West’s actions will not take away from popularity
You should know that you have messed up when the President of the United States calls you a “jackass.” America quickly condemned Kanye West’s actions from the moment he grabbed the microphone from a trembling 19-year-old pop-country singer, Taylor Swift. While many people in the media have extensively discussed West’s actions, President Obama stated the events most eloquently: he was a jackass. He messed up.
With that distinction out of the way, what do we do now? Do we just forgive him, or do we decide to boycott his music? West deserves neither to be crucified nor defended. The importance lies within realizing what we as Americans value.
This was not West’s first dabble in immaturity. I still remember when he uttered, “George Bush doesn’t care about black people.” America didn’t prevent his rise to the top then, and it won’t now. He is entrenched in our culture. His music has the ability to move us; his lyrics to reach our spiritual selves. He will be considered a “jackass,” but the American people will put his food on the table without problem.
The recent release of 808s and Heartbreak revealed the more melancholy aspect of West’s personality. In the past, he perceived himself as a slandered saint while ranting about various offenses, but this newest outburst has had a different effect on him. Merely a day after the MTV awards, West was one instant away from bursting out in tears during an interview with Jay Leno in front of a national audience.
Despite his repentance, he clearly deserves rebuke for his actions. Countless YouTube comments — often noted as the paragon of intellectual human discourse — advocate knee-jerk reactions. There were calls for boycotts, and people slammed his credibility as an artist. A complete knee-jerk reaction leads down a perilous path. He didn’t commit a crime. He simply violated an unspoken set of traditional “American Values.”
Should we boycott Serena Williams for her actions in the U.S. Open? Must we revoke Michael Vick’s license?
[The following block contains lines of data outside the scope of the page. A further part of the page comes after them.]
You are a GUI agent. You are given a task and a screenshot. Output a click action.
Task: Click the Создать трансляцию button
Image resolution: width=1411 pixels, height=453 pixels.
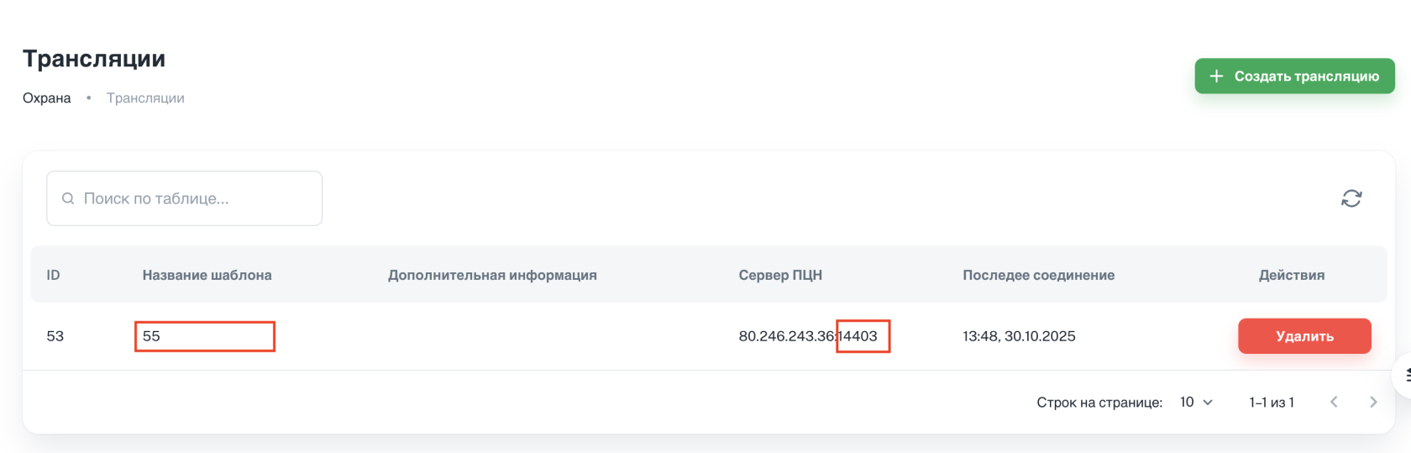1294,76
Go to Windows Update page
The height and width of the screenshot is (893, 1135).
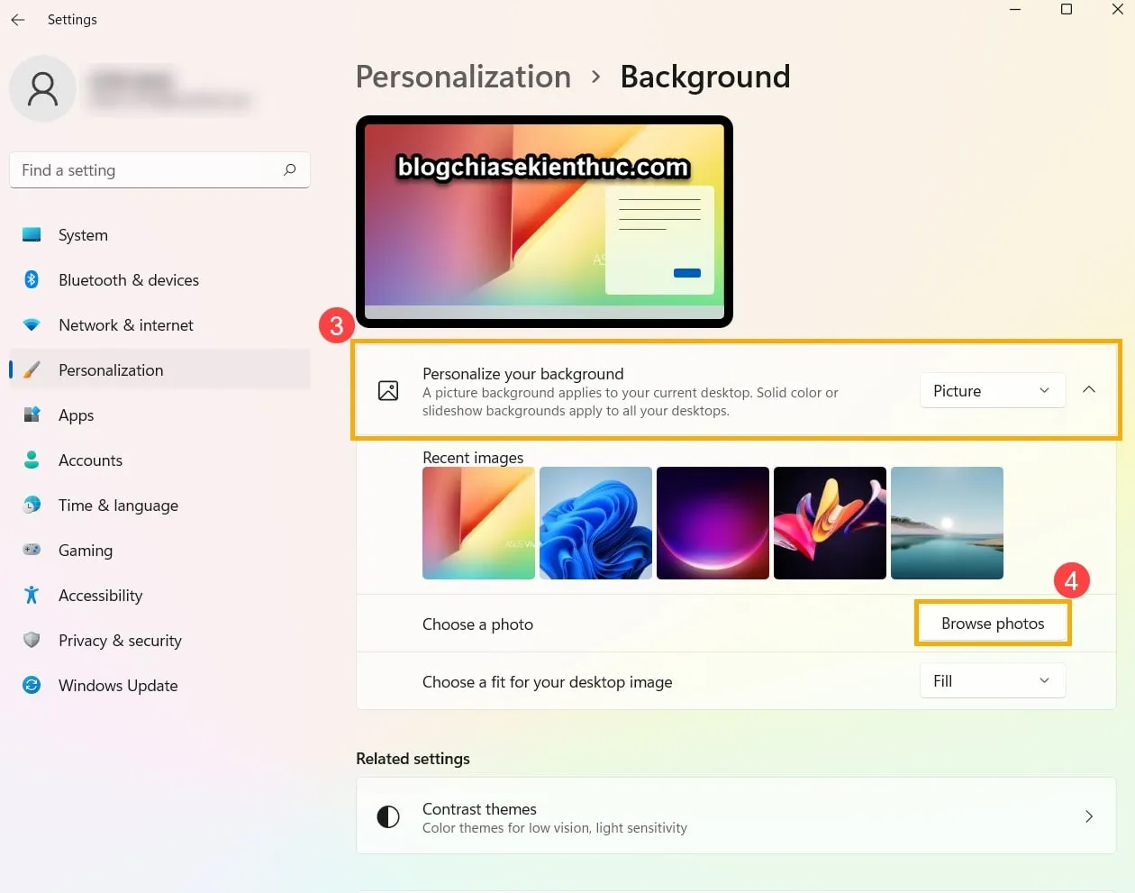click(x=117, y=686)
If we disassociate America with West, then we should also revoke McEnroe’s membership to the Tennis Hall Of Fame.
I don’t mean to defend West; rather, I would like to note that art’s worth is not dependent upon the artist’s public persona, much like a great novel isn’t dependent upon the personality of the author. Swift is the unfortunate victim of a depraved violation of traditional American values, but America will forgive Kanye West. People will buy his albums, DJs will play his music in clubs, and people will go to his concerts (he just announced a world tour with Lady GaGa).
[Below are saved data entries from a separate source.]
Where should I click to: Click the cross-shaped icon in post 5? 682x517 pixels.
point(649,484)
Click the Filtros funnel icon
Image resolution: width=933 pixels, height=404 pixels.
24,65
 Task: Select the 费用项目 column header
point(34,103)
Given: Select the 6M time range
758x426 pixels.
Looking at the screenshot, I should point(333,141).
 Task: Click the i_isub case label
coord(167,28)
West’s rap in Jay-Z’s new single, “Run This Town,” interestingly runs surprisingly parallel to this cultural event. During West’s performance of the song on Jay Leno, he awkwardly squeaks out the first two lines, “it’s crazy how you can go from Joe Blow/To everybody on your dick, no homo.” He regains some swagger and realizes the consequences of fame, asking for “please no photos.” Fame isn’t simply being on top of the world. It comes with responsibilities to follow unspoken American values.
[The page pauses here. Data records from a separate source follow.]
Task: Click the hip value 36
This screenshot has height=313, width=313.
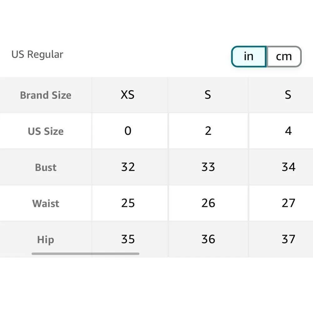Action: [208, 239]
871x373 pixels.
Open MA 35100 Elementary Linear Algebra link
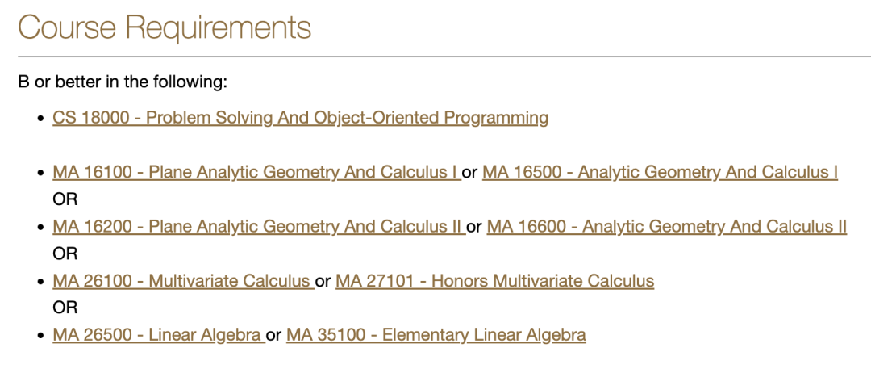pos(436,335)
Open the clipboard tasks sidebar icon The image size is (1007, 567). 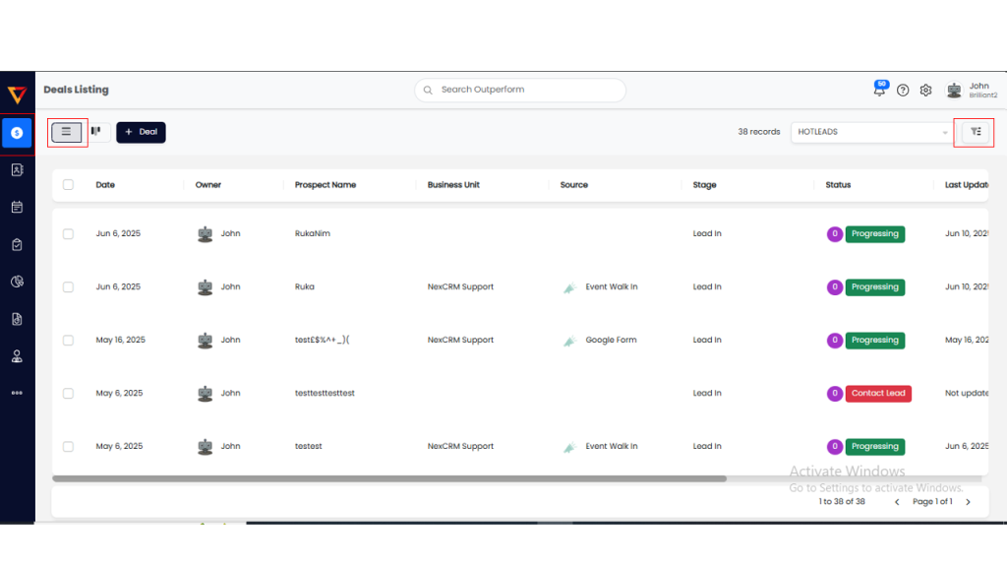click(17, 244)
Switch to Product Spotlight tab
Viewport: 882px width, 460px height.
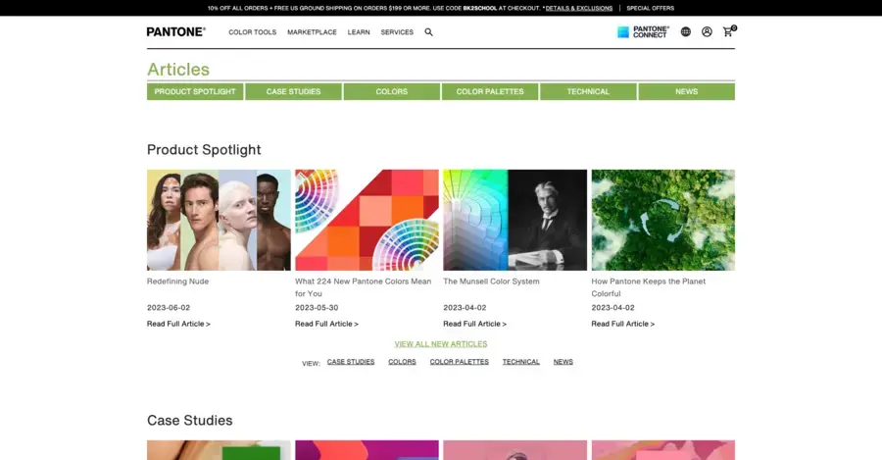coord(195,91)
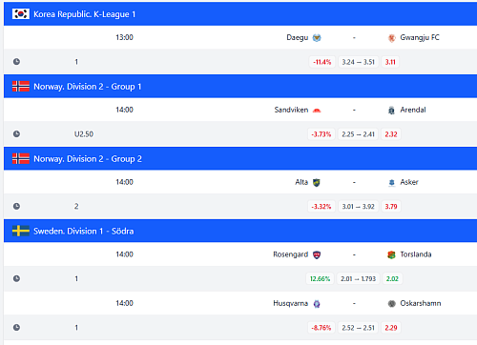Click the Sweden flag icon
477x345 pixels.
[21, 231]
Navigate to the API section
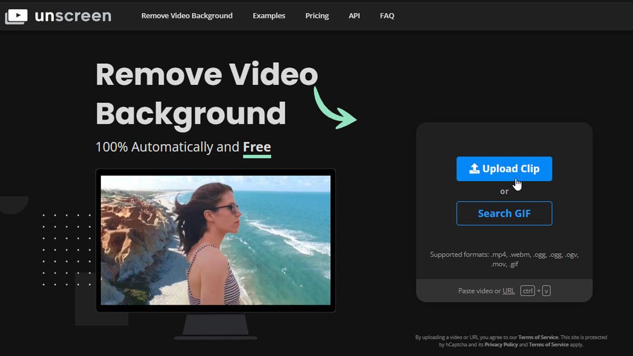 354,16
The pivotal line is then interjected: “This is the life that everybody ask for.” West has lived through the most extreme highs and lows that America can offer. His musical ability places him within a select group of extremely iconic people within America’s history, and his public persona has continually been defined by his inability to adapt to traditional American values.
West is both a jackass and an extremely talented person — no one would deny him either of these descriptions. In the eventuality of West’s return to the top of the charts, American history will repeat itself. We are a group of people made up of various dishonorable qualities. We all do wrong sometimes. American society attempts to perpetuate its traditional values. Those that violate them are rebuked, but with time are forgiven and allowed to rejoin the community.